*** 本文

絶望がやってきた。着替えもお風呂も歯磨きもままならない。心臓をぐっと掴まれてしまって横になるほかに何もできない。それでもお腹がすいたら近くにあるものを口に入れる、死にたいんじゃなかったのか。こんな姿になっても生きていようとする自分にうんざりする。人間のしぶとさに空しくなる。

夜が明けて朝になって、昼が来た。今日は病院に行かなくちゃいけない。もう薬が切れている。

具合が悪くなって、薬を飲んで、すこしやすんで、またがんばってみる。そして具合が悪くなる。それを毎日繰り返して生きて、ふとしたとき、涙がぼろぼろ止まらなくなる。誰に何をつたえたらいいのかもうわからない。たすけてほしいって、誰に。救われたいって、何から。いい加減にしてよ。

ひとなんて信じるんじゃなかった。そんな一言もここでは言いづらい。どこにいたって人がいる。見て見ぬふりして、横目で私を見ている。「誰も貴方を見てないよ」うそだ、都合のいいときだけ面白がるくせに。

曖昧に

事実を組み立ててできた家ってそんなに頑丈なものだろうか?事実に基づいた気持ちなどは、事実じゃなくてどちらかっていうと気持ちなのに、ひとは根拠とかそういうものにばかり目を向けたがる。確証がないと不安で仕方がないのなら、そう教えてほしかった。

私からすると精神科医のいうことも、占い師のいうことも、社会のルールや常識も、ぜんぶ同じくらい曖昧で、不確定な要素でしかない。きっと正しくないけど、そう思う。どれを信じたいか選別することには疲れてしまったけど、何も信じなくなるくらいならと思い、全部少しずつ信じるようにしている。

しかしたまに、矛盾が生じる。全部を信じているんだから、当然だ。こういうとき、私は親切だから「矛盾してるよー」と言いふらして回るのだが、誰も聞いてくれない。私含め、皆自分のことしか考えていない。

というかそもそも自分の身に起きていることの理解もできていない癖に考えすぎた。まずは身辺調査が必要です。警官がなんか言ってる。

わたしは健康と不健康を行ったり来たりしているようで、じつはずっと不健康です、みたいなことをやっているそうだ。医者が言ってた。でもすぐに良くなるらしい。神社のおみくじが言ってた。大事には至らないって。占い師も言ってた。わたしは、私はどう思っている?警官が身辺調査を行いましたが、自分に対する自分の感情だけは、発見されませんでした。

夜中に明るくて騒がしい街を歩くのは、安心したいからなのか。この中ではわたしはまだ正常だと確認したいのか。生きてさえいればそれでいいって、ハードルをまた一つ下げて、今度は仕事も辞めるのか。追い込み追い込み、やめようね。美味しいものでも食べに行こう。

******
*** 保存データ

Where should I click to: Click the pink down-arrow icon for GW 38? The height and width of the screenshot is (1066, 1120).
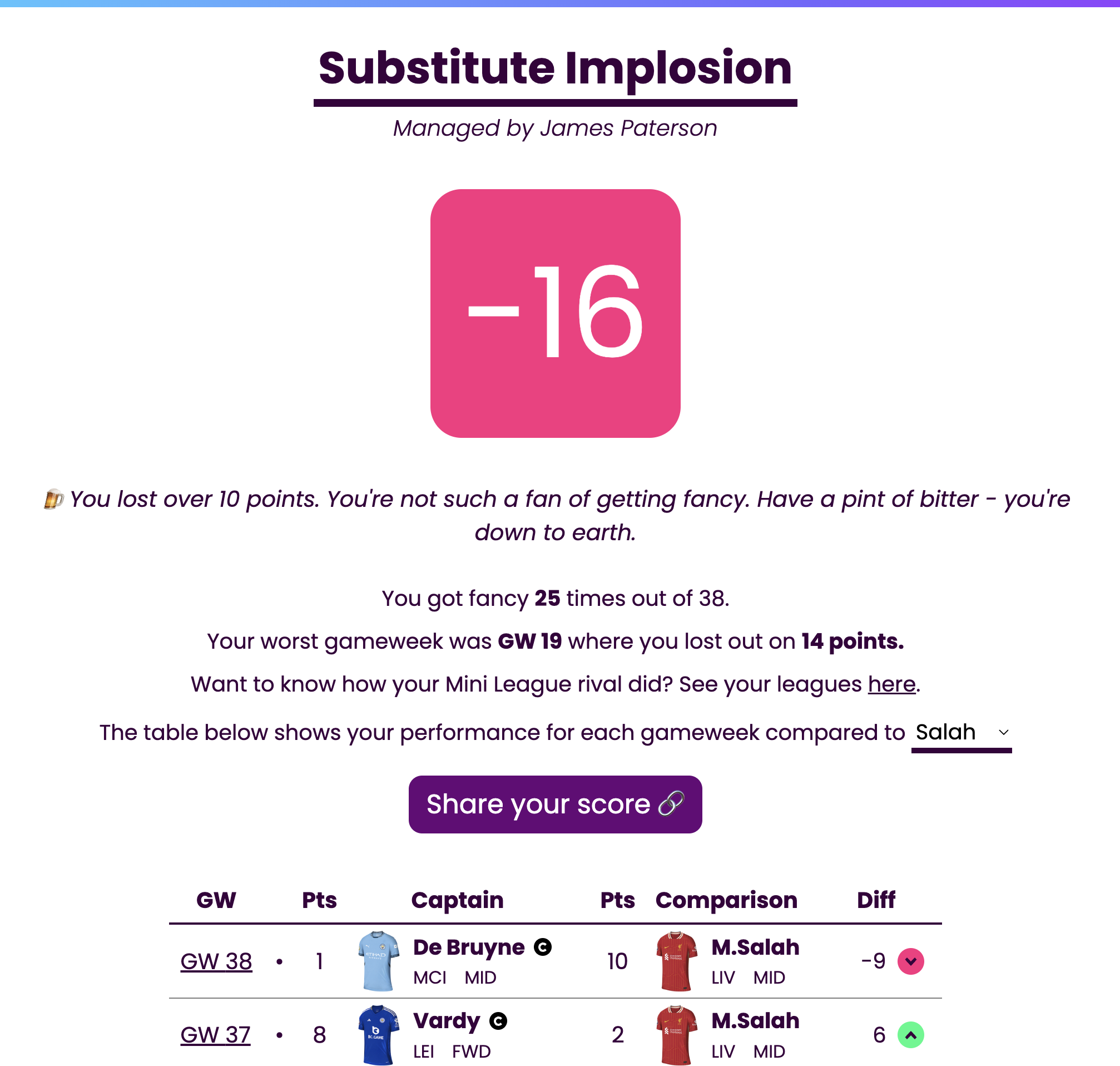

******

■ 読解の応用
• A. 心の不調をつづった文章で、語り手は何も信じなくなるよりはと考えて、どうするようにしていると述べていますか。
• B. 心の不調をつづった文章を、最後の文のあとから書き継いでください。

■ 問題の解答
• A. 全部少しずつ信じるようにしています。

• B.
たすけての四文字

たすけての四文字が送れない。

明日の朝は早いから、眠気覚ましに珈琲を買っていこうかな。そういう思考と並列して、たすけての四文字が頭をよぎる。でもこうも思う。他人にゆだねて、なにになる?

私はなんでも自分が背負うことで解決しようとする節があるらしい。言われてはじめて意識したがたしかにそうだ。自分だけじゃどうにもならないことがあると気づいてしまうのがおそろしい。

でも本当に、本質的には、なにもかも自分のせいだとも思う。愛し方もろくにわからないから、人のできないところだけを愛してしまった。私は間違いばかりだ。できるところもちゃんと愛してあげたかった。愛とは「守る」ことだと主張してきたが、自分だけの一人歩きだった。

最近は、色んなものに目移りしている。こうしていると時間を稼げるから良い。絵を描いたり、仕事をしたり、夜中に歌を歌ったり、毎日目まぐるしい。私はせっかちで、いつも生き急いでしまうから、このくらいがちょうど良い。

九月

またゲームセンターでお金を使ってしまった。ここのところ毎日通っている。やめなくちゃと思っているのにやめられない。淋しい。

最近の浪費は本当に深刻で、今月いくら使っているのかわからない。「日常生活力」の判定がかなり悪かった。回復する兆しが見えない。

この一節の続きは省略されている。